>> begin DATA FOR THIS EXERCISE

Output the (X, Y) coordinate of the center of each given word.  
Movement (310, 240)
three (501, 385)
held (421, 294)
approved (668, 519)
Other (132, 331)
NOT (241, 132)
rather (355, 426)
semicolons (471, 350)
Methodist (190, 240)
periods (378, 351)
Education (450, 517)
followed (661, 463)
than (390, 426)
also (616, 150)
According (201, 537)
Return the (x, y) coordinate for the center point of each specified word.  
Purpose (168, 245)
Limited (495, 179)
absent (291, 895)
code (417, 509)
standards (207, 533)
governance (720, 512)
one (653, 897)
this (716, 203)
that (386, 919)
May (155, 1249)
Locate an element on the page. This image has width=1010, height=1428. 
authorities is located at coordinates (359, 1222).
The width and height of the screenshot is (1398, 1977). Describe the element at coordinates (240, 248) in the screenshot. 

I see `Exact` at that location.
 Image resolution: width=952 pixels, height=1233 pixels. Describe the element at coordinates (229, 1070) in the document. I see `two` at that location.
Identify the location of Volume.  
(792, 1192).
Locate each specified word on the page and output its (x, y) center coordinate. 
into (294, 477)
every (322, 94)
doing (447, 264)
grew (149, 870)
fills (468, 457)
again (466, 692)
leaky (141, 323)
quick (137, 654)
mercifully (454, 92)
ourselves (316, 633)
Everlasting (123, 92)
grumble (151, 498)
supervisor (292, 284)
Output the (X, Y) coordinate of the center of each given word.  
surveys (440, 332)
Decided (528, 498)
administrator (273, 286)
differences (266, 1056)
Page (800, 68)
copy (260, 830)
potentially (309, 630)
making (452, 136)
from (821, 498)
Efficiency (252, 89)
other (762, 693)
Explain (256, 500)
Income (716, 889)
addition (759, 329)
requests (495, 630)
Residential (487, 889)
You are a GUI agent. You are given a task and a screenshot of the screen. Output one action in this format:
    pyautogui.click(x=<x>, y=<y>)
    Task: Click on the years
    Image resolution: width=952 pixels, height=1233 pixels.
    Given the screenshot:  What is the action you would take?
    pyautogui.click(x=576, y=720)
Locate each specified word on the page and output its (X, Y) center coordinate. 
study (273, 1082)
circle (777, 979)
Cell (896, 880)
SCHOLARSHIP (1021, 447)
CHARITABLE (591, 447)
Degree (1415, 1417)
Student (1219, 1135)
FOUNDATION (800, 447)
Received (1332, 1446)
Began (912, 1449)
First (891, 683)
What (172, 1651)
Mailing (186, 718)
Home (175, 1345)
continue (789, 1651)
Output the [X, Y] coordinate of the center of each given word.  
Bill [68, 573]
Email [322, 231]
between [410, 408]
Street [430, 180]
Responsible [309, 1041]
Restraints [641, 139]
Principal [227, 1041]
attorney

>> end DATA FOR THIS EXERCISE

REQUEST:
Pull out every line of the data above that contains the word "each". Case matters.

FINISHED EXERCISE:
Output the (X, Y) coordinate of the center of each given word.  
Return the (x, y) coordinate for the center point of each specified word.  
Locate each specified word on the page and output its (x, y) center coordinate. 
Output the (X, Y) coordinate of the center of each given word.  
Locate each specified word on the page and output its (X, Y) center coordinate. 
Output the [X, Y] coordinate of the center of each given word.  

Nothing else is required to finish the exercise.